Deteksi gangguan pada sistem kardiovaskular dan gastrointestinal menggunakan analisis denyut titik akupunktur dengan model crnn
A Akupunktur menjadi metode pengobatan alternatif populer di Indonesia, terutama bagi pasien yang menghindari operasi ingin melegakan tubuh. Penelitian ini bertujuan mengembangkan sistem deteksi dini gangguan kardiovaskular dan gastrointestinal menggunakan sensor photoplethysmography (PPG) pada titik akupunktur yang ditempatkan pada titik Taiyuan (LU9), Jingqu (LU8), dan Shenmen (H7), merekam denyut 369 responden selama 60 detik. Model Convolutional Recurrent Neural Network (CRNN) dikembangkan menggunakan TensorFlow untuk mengklasifikasikan pola denyut. Hasil menunjukkan akurasi training 95% dengan menggunakan metode train-test split validation, namun pada validation accuracy yang diuji menggunakan k-cross validation model ini mendapatkan akurasi 60-73%, mengindikasikan overfitting. Konversi ke TensorFlow-Lite membuat akurasi model menjadi turun ke 78% akibat proses kuantisasi. Pengujian pada 281 sampel yang belum diverifikasi menunjukkan kecenderungan model memprediksi mayoritas sampel ke dalam kategori gastrointestinal (75,44%) dan kardiovaskular (21,00%). Pengujian pada 5 subjek di luar data pengukuran menunjukkan kinerja yang menjanjikan, meskipun terdapat beberapa ketidakakuratan. Penelitian ini membuka peluang pengembangan alat diagnostik non-invasif berbasis Traditional Chinese Medicine, namun memerlukan peningkatan ukuran dataset, optimalisasi model untuk mengurangi overfitting, dan uji klinis lebih lanjut untuk meningkatkan akurasi dan reliabilitas.

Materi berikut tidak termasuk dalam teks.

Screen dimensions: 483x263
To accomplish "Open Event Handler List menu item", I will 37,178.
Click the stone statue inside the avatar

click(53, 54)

A Acupuncture has become a popular alternative medicine method in Indonesia, especially for patients avoiding surgery and seeking a \\\"body lightening\\\" effect. This research aims to develop an early detection system for cardiovascular and gastrointestinal disorders using photoplethysmography (PPG) sensors on acupuncture points to help practitioners predict patients\\\' initial conditions. Three PPG sensors were placed on Taiyuan (LU9), Jingqu (LU8), and Shenmen (H7) points, recording 60-second pulse data from 369 respondents. A Convolutional Recurrent Neural Network (CRNN) model was developed using TensorFlow to classify pulse patterns. Results showed 95% training accuracy uisng train-test split validation, but 60-73% validation accuracy using k-cross validation, indicating overfitting. After conversion to TensorFlow Lite, model accuracy became 78% due to quantization. Testing on 281 unverified samples showed a tendency for the model to predict the majority of samples as gastrointestinal (75.44%) and cardiovascular (21.00%) disorders. Testing on 5 subjects outside the measurement data demonstrated promising performance, although with some inaccuracies. The system was integrated into a Flutter application for ease of use. This research opens opportunities for developing non-invasive diagnostic tools based on Traditional Chinese Medicine, but requires increasing the dataset size, optimizing the model to reduce overfitting, and further clinical trials to improve accuracy and reliability in acupuncture practice.